The sure, steady movement of Ellis's hips stutters. Ellis makes a sound like he's being pulled open. His come spills between Isaac's thighs. It drips down Isaac's legs to stain drops on Isaac's clothing, bunched now around his knees. Ellis's arm is like an iron bar across Isaac's chest.

Ellis holds Isaac until his breathing steadies. He does not go to the effort of pulling Isaac's trousers up. He just fixes his own clothes and takes several steps back.

Isaac doesn't speak. He'd hit his head on the window. He can't find a word to say.

Ellis turns and goes back outside.

Isaac stands there, trembling, his forehead against the window and his hands flat on the glass. The mess on his skin cools until all he can feel is stickiness. Without Ellis's breathing to aggravate his own, his breath calms. The fog retreats from the glass until the view clears.

He can see dry grass shifting in the sunlight and Ellis standing at the shoreline, watching the sea.

—

Isaac decides that Ellis thinks _please_ means something other than what Isaac thinks it means. A plea to be held, instead of freed.
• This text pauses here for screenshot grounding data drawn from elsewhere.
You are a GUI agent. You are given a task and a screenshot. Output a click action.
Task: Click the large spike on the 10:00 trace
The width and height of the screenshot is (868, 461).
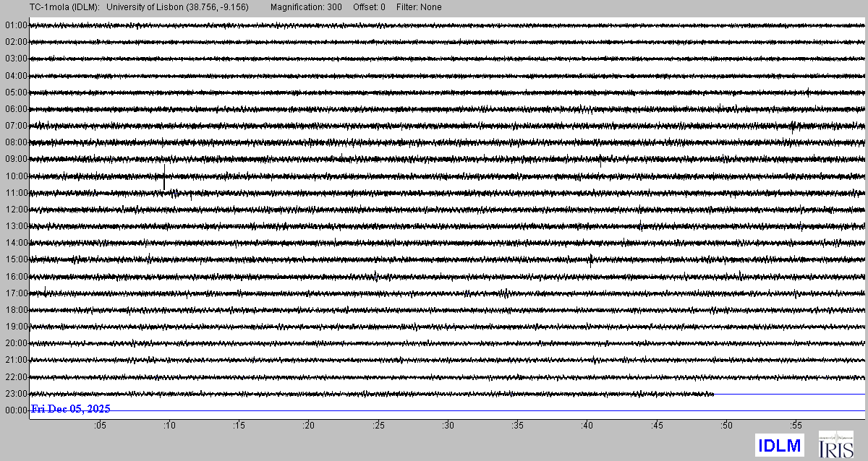[164, 177]
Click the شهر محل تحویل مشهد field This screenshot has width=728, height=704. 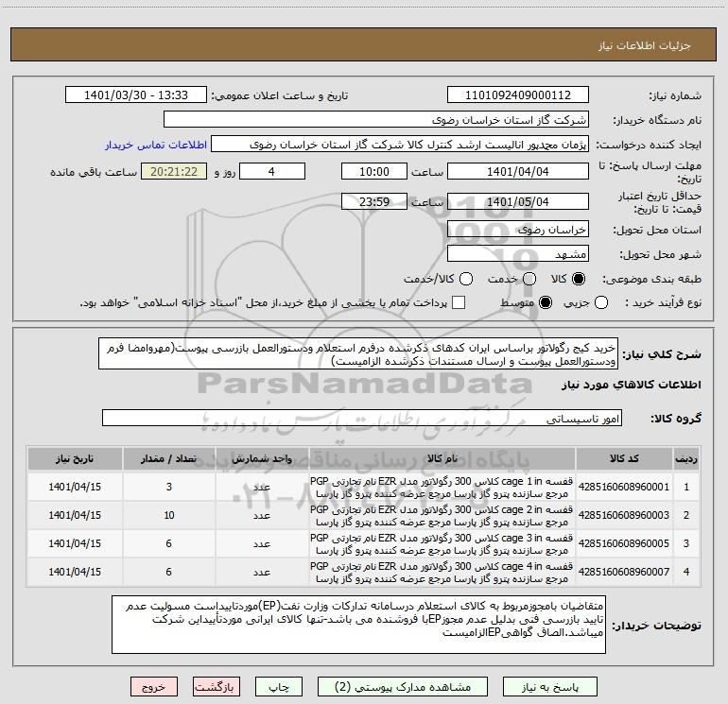(x=518, y=254)
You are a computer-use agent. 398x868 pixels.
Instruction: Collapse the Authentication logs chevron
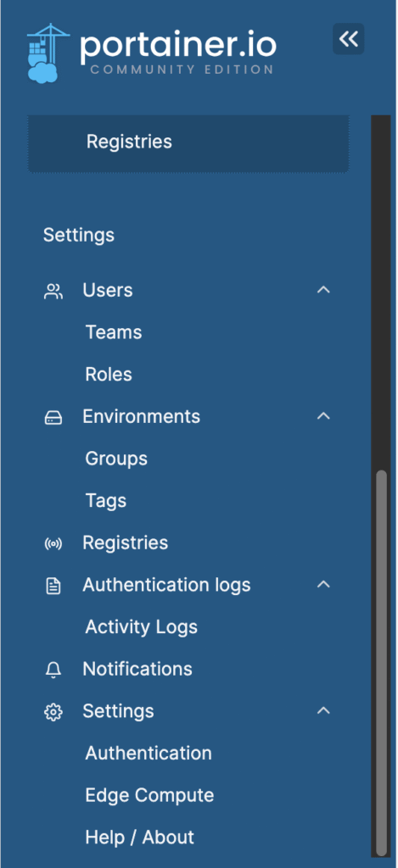(323, 584)
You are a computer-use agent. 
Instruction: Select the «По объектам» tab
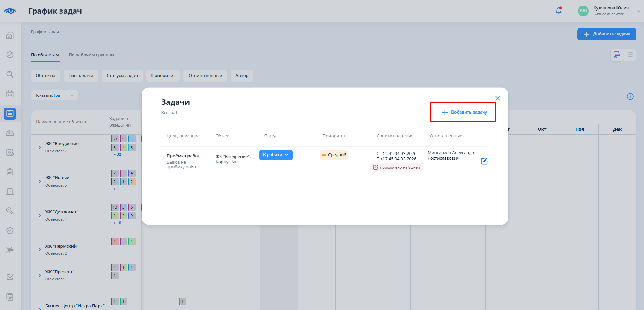(45, 55)
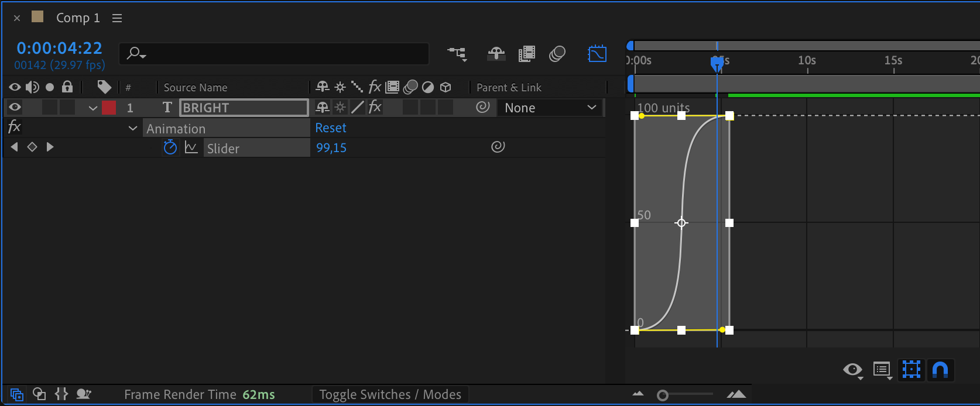Enable Motion Blur for the composition
Screen dimensions: 980x406
(x=557, y=54)
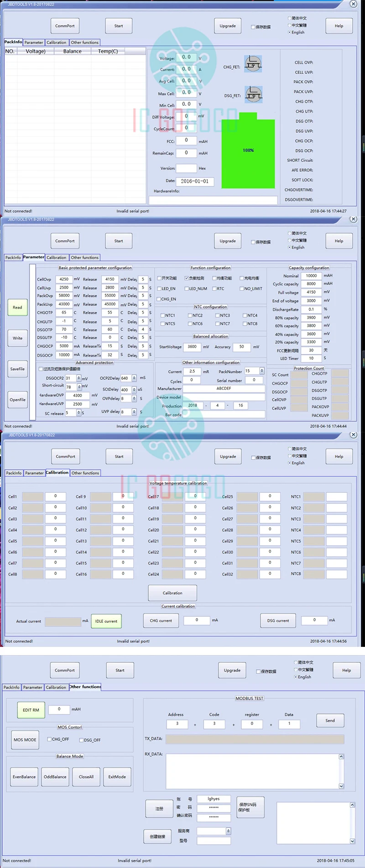The width and height of the screenshot is (365, 868).
Task: Enable the LED_EN function checkbox
Action: (x=159, y=289)
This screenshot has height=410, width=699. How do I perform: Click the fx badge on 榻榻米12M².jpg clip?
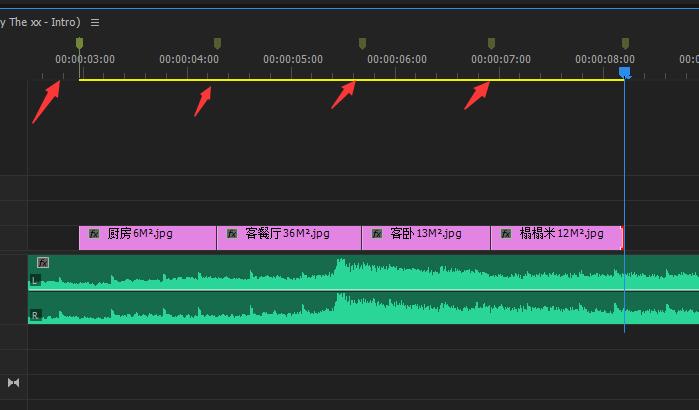[x=506, y=234]
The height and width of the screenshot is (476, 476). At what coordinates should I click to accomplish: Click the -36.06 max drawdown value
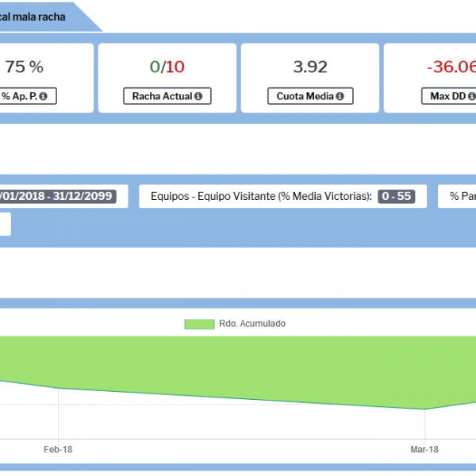(451, 67)
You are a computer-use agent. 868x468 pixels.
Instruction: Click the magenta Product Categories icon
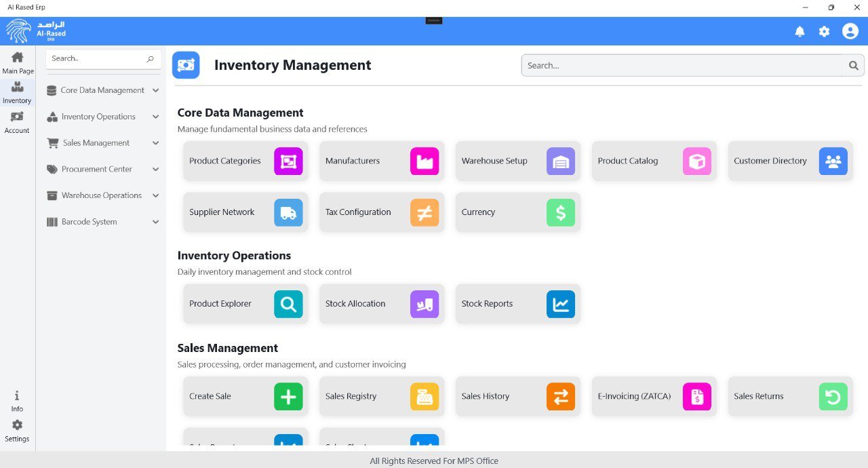pos(288,161)

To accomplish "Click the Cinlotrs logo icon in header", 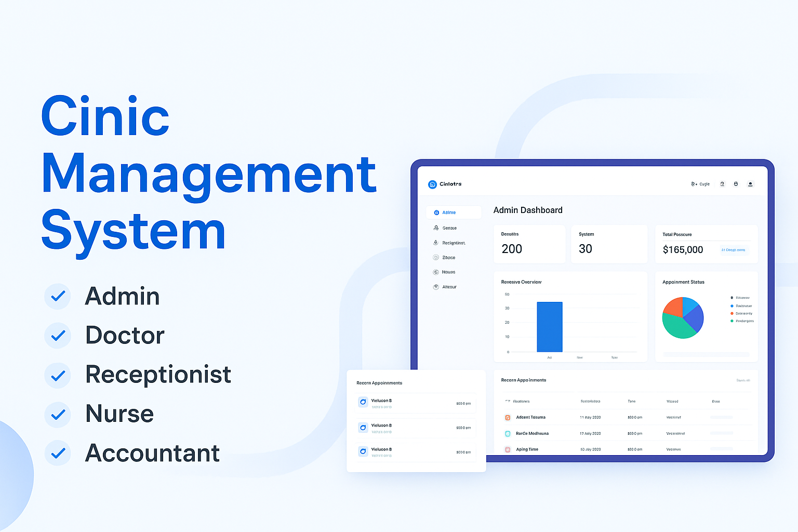I will coord(432,184).
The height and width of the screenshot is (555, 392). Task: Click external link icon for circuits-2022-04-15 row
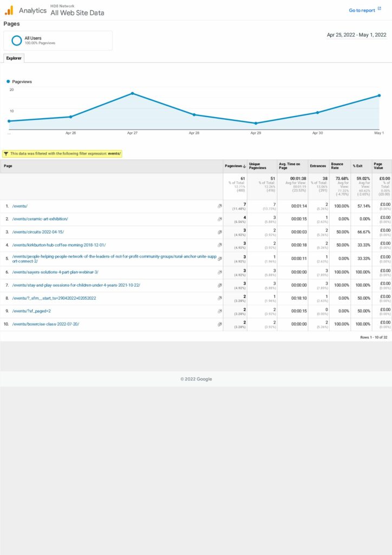pyautogui.click(x=220, y=232)
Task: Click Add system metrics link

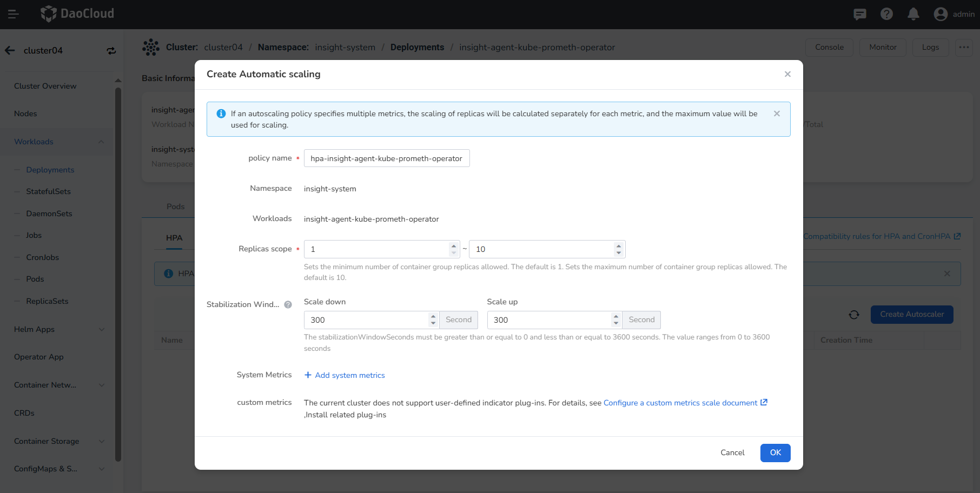Action: [x=345, y=375]
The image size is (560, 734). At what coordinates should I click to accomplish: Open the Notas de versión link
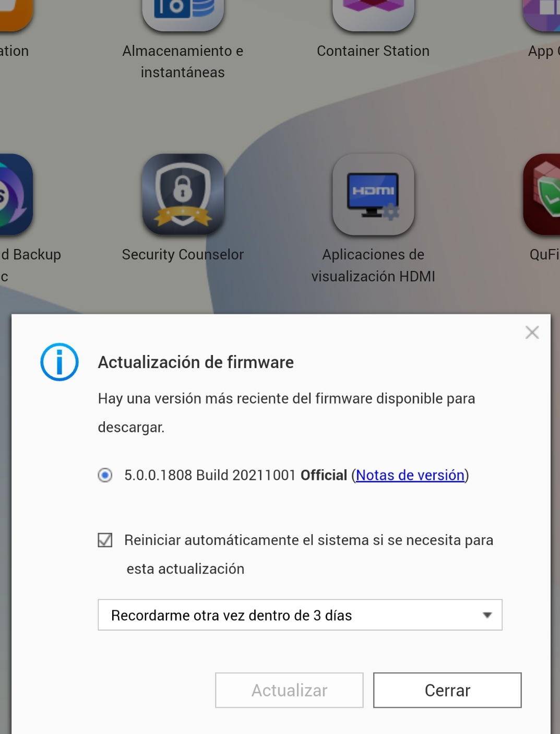pos(410,475)
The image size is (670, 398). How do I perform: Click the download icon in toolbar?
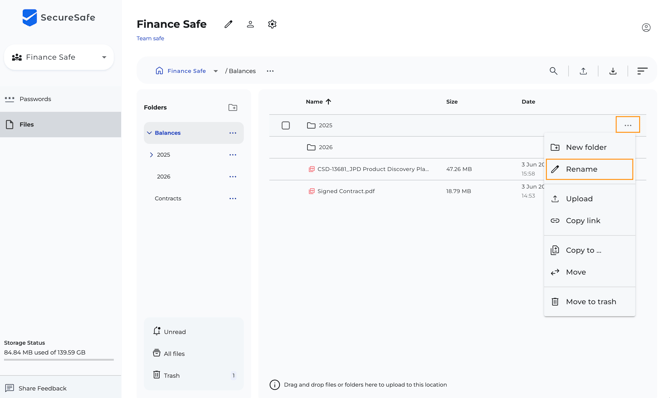tap(613, 71)
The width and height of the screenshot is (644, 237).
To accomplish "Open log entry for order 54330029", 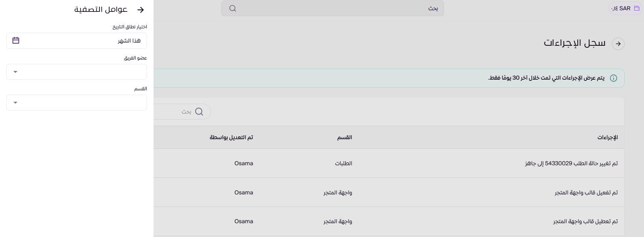I will point(571,163).
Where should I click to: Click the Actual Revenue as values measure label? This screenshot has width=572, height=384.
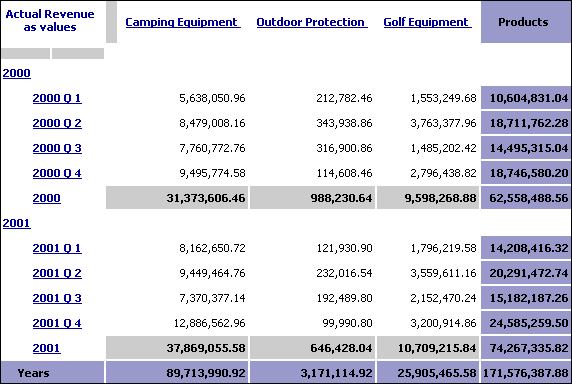[50, 21]
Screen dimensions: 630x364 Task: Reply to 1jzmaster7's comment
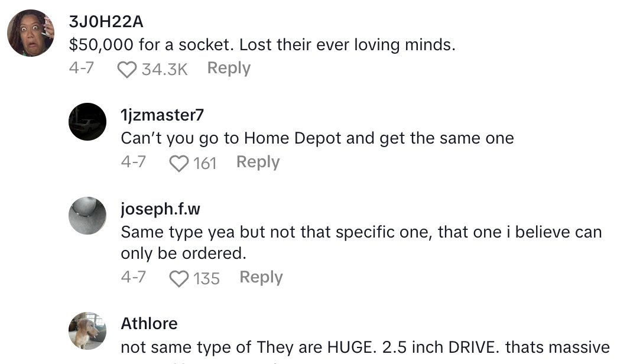click(x=258, y=162)
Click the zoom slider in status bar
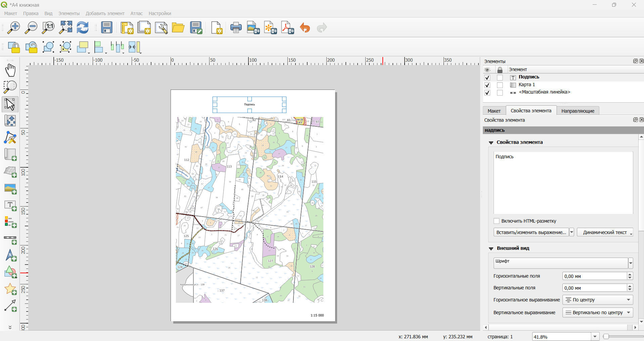The image size is (644, 341). (x=623, y=337)
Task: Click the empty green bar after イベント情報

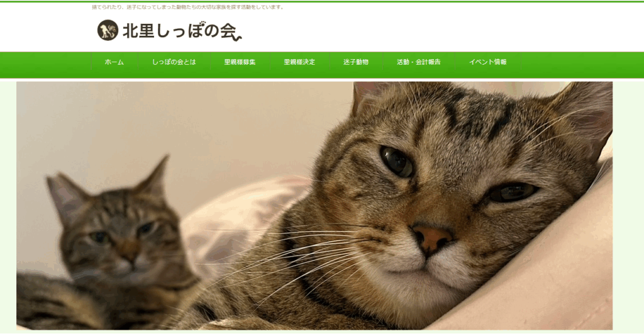Action: (x=582, y=62)
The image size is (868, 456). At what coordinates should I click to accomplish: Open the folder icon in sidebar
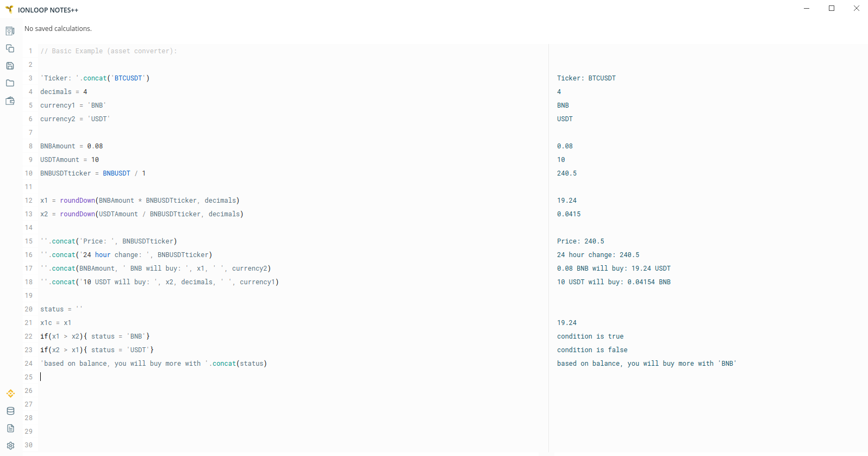click(x=10, y=83)
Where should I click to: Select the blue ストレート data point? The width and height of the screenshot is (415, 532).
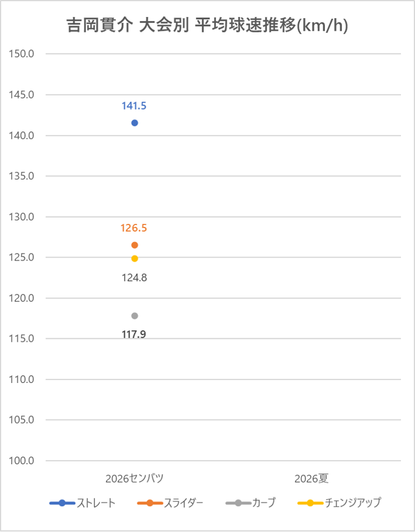(x=135, y=123)
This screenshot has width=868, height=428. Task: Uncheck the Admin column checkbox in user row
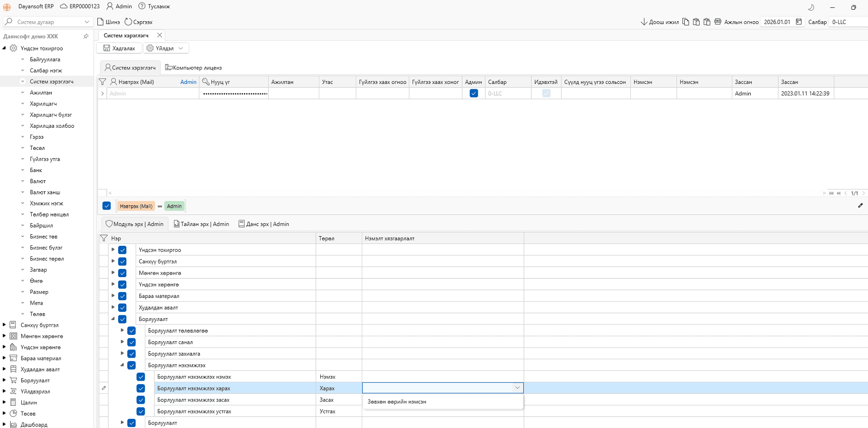click(x=474, y=94)
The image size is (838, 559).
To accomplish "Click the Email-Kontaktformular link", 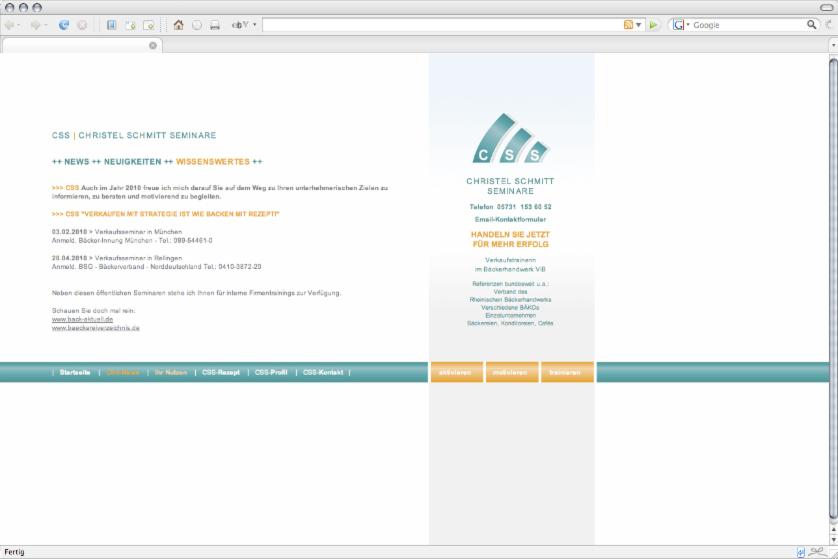I will [510, 219].
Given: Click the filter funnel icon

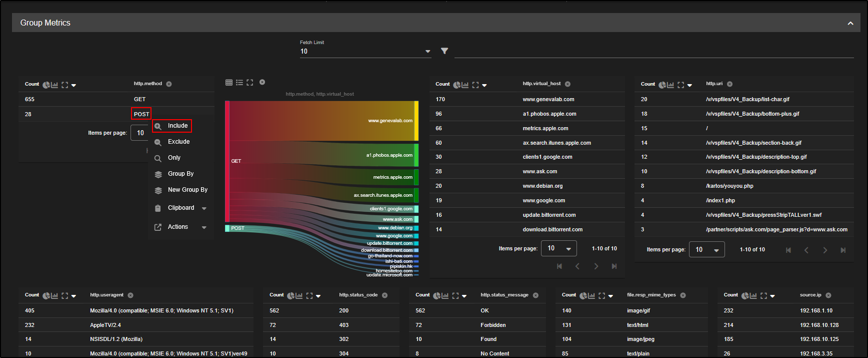Looking at the screenshot, I should tap(445, 51).
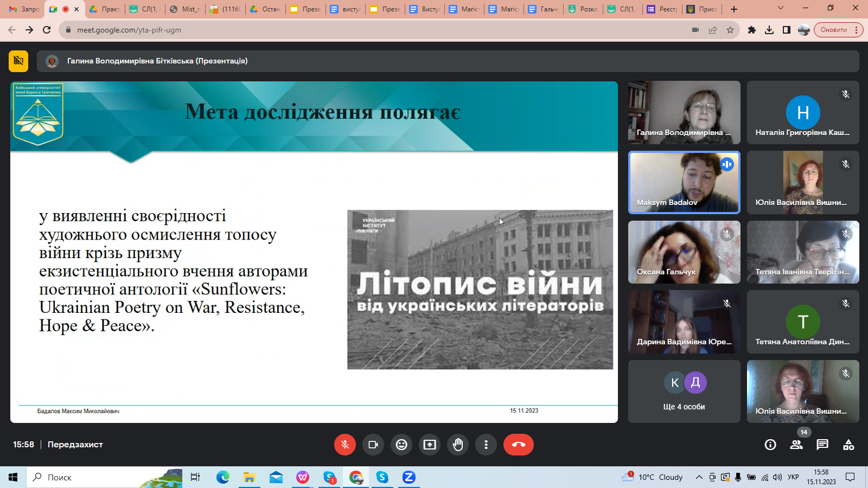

He endeavours to stop saying it around Ellis. He points at the things he wants Ellis to bring him, or says "I need you to wash these rags while I'm in the lighthouse," or simply lays things out on the table for Ellis to do and assumes that Ellis will do them. All of those things work. Ellis passes him tools, and cleans rags, and in halting penmanship updates the records of their rations while Isaac cleans the glass at the top of the lighthouse. There isn't much to record. The numbers are hardly different than when Isaac had been alone. Ellis eats very little, now, and never when Isaac can see.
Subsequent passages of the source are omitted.